How To Do Double Unders
Double Unders Exercise
Double Unders is a great way to develop conditioning and at the same time build your legs and calf muscles.
Double Unders requires timing, speed and coordination.
It can be used as a warm up before commencing exercise or as part of an interval program to improve your level of cardiovascular endurance and overall conditioning.
This is a valuable exercise to include in your exercise rotation if you want a low impact activity as a form of cardio to lose weight or burn off body fat.
Double Unders Progression & Mobility
- The first thing you need to do to get Double Unders right is to check the length of your jump rope. Step on the middle of your rope and pull the handles up to the sides. The correct distance is the point where your hands remain close to your hips and the forearms parallel to the floor.
- Keep your feet closer than hip width position. Assume a tight core throughout the exercise. Initiate the rotation of the rope and jump off from your toes. Throughout Double Unders, the rotation will be coming from the wrists not the shoulders.

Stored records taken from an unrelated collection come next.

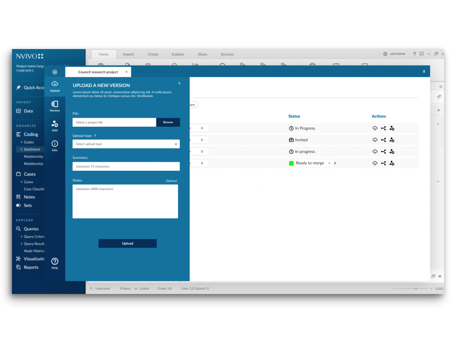Switch to the Import ribbon tab
This screenshot has height=343, width=456.
(x=128, y=54)
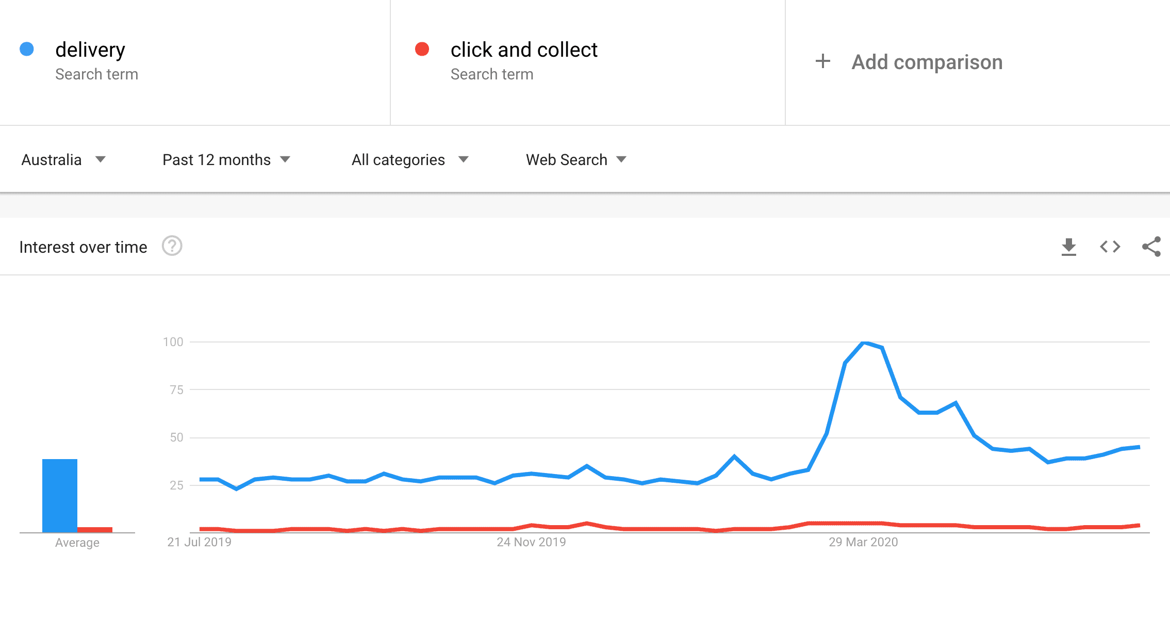Edit the delivery search term
This screenshot has width=1170, height=619.
click(90, 50)
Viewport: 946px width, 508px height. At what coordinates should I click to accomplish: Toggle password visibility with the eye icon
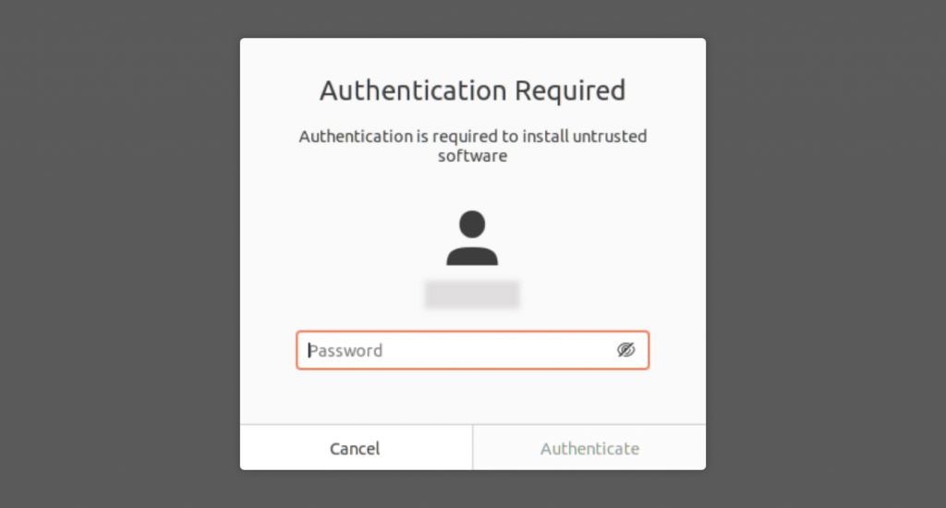625,350
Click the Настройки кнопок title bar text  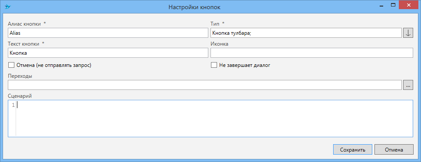point(195,7)
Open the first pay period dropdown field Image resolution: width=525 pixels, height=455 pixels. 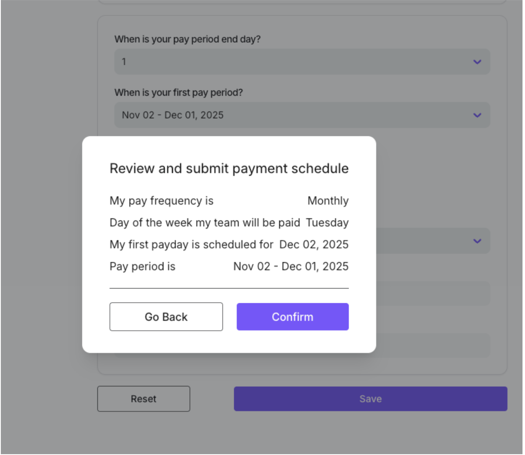click(x=293, y=115)
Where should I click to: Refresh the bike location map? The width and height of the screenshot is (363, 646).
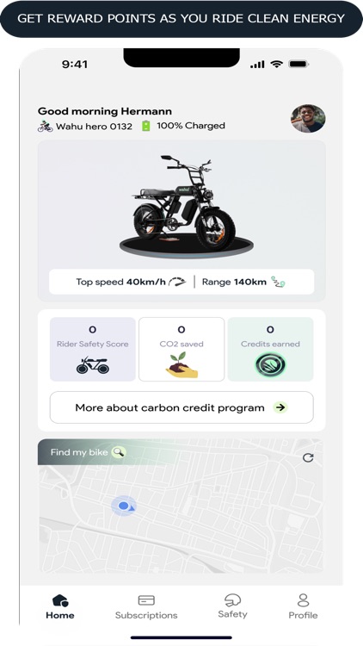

- Always be on your toes; jump up in a straight line. Stay in one place. Focus on a point on the wall that allows you to maintain proper form.
- Jump quicker to get a second jump under the rope with every rotation.
- Continue the exercise until you have completed the targeted time interval.
Faults, Form and Technique
Always get your rope length correct. Using a longer rope will create a larger slack and increase the chances of your feet getting tangled up.
The rotation should only come from the wrist. If you rotate with your shoulders not only will you get tired faster, but the rope will shorten.
Stay only in one place. If you move all over the floor you increase the chances of getting tangled with the rope and losing your balance.
Jump straight up on your toes. Do not pike forward as you may get your feet entangled with the rope.